When John Starley and William Sutton set up a firm making penny farthings in 1877 ­ it was renamed Rover Cycle Company in 1896 and produced its first car in 1904 ­ they would have had no idea of the bumpy ride ahead.

But MG Rover is due to be bailed out by £1bn of Chinese cash, after decades of institutional failure, inefficient production, managerial incompe- tence and irresponsibly led unions, plus the false assumption that a brand could count on British customer loyalty to home-made products.

By the 1930s, Rover had adopted the slogan "Britain's finest car" and was among the most prestigious manufacturers in a car industry second in size only to America. But the seeds for troubled times ahead were sown during the 1950s. The British motor industry, bolstered by demand from a protected home market and large sales to the Commonwealth, was failing to keep up with foreign rivals' innovations in manufacturing and labour practices.

As this became apparent, the company was involved in a series of mergers.
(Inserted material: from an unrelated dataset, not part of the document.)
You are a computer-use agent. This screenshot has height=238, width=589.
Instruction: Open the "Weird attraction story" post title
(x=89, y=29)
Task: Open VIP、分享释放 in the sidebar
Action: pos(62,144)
By 1968, Rover, Austin, Morris, Jaguar and Triumph were all part of a single corporation: British Leyland (BL). It accounted for 40 per cent of the UK car market and its Longbridge factory in Birmingham employed 25,000 people. Forty years on, the factory has 6,100 workers and MG Rover has less than 3 per cent of the market.

The company started to unravel in the 1970s when unions, under the leadership of Derek "Red Robbo" Robinson, began a war of attrition with management over pay and conditions. The Wilson government had to bail out BL with £2.4bn after the 1973 oil crisis threatened to destroy British car manufacturers. After it was bought by the National Enterprise Board in 1975, funds intended for product development were spent on averting strikes.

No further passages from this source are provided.